Unless you've decided to model your books after Charles Dickens, there's a good chance that many of your characters don't come to your book fresh and new. Some characters have a past, previous events that have shaped them...events that may continue to influence them. When this past becomes relevant to the character's present or future, the reader may need to know more about the past. The easiest and best way to do it? Flashbacks. But if you use them, use them with care...because flashbacks get very annoying very quickly.
The Past...Within the Past
By and large, fictional tales are told in the past tense. Flashbacks are always events that have happened in the past. So when you start throwing flashbacks into books that are already relating a story that has already happened...well, it gets confusing. This is only one of the reasons why you have to use extreme care when you write flashacks into your tale.

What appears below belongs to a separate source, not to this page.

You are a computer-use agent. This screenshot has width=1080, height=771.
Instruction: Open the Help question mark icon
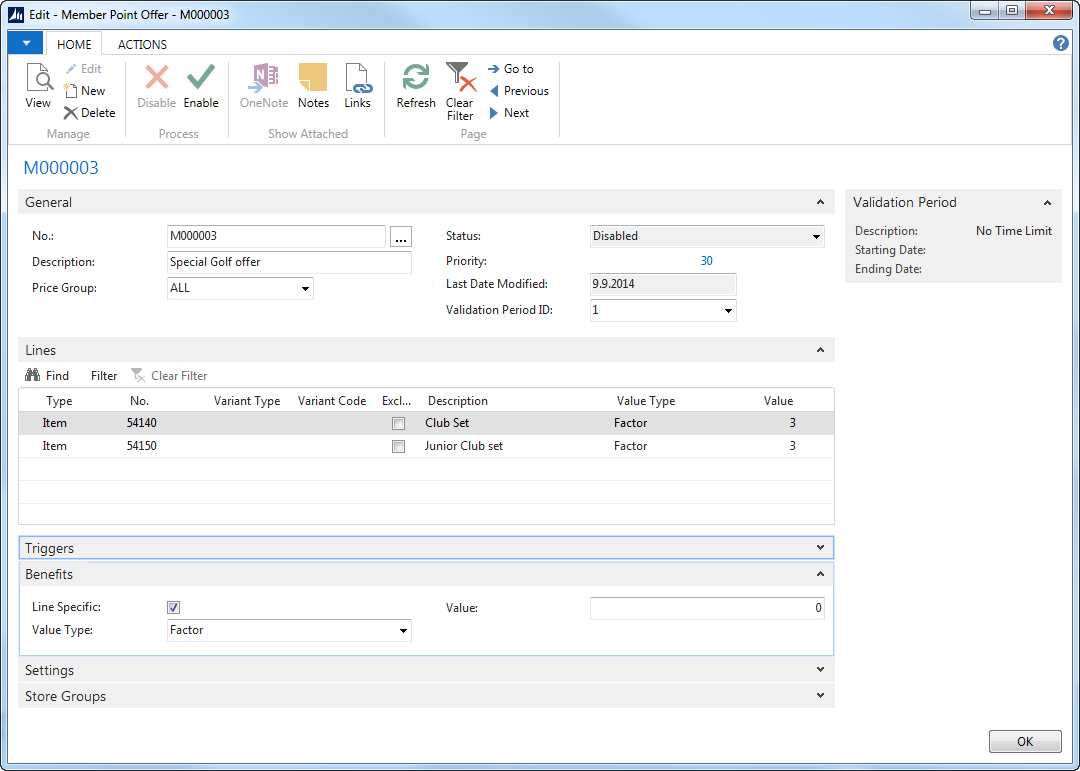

The other reason? It gets old really, really quickly. If I'm moving through a story, I want to stay in the timeline with the character. I want to see what develops next, and most of the time I don't really care about all the stuff that has transpired before. If those past events were meant to be the story, wouldn't they be the story? Anything that disrupts the flow of the story you're telling can make readers put the book down, maybe for good. So if you're going to go back into the deep past, you better have a great reason for doing so.
Why Flash Back?
However, the flashback is an oft-used literary technique. It's absolutely the best way to present a piece of the story that happened long ago, and show how it remains relevant to the story that's occurring in the book now. It's much better to put the reader into that past moment, and show them those events, rather than to simply refer to those events (telling the reader about them instead).

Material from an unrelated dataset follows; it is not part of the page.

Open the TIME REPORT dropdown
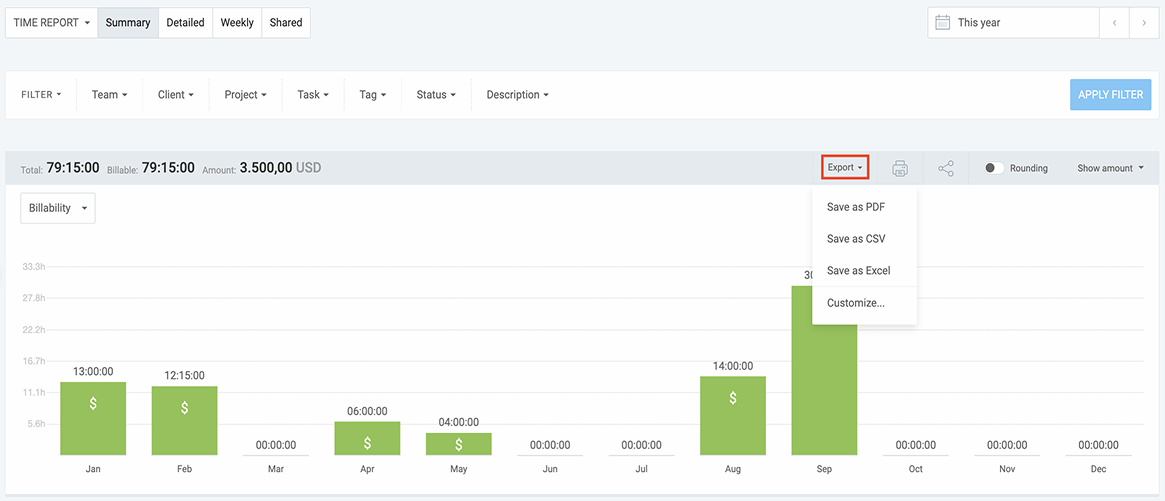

But do it too much, and you're just telling the wrong story. Readers want to stay in the action and in the flow of the narrative, and that's where you've got to keep them. So use flashbacks to make very specific points and provide very important information, but that's it. They are not meant to be filler and they shouldn't be over-done, because at the end of the chapter the reader doesn't want to know the character's entire life history. They just want the story, so don't use too many elements that will interrupt it.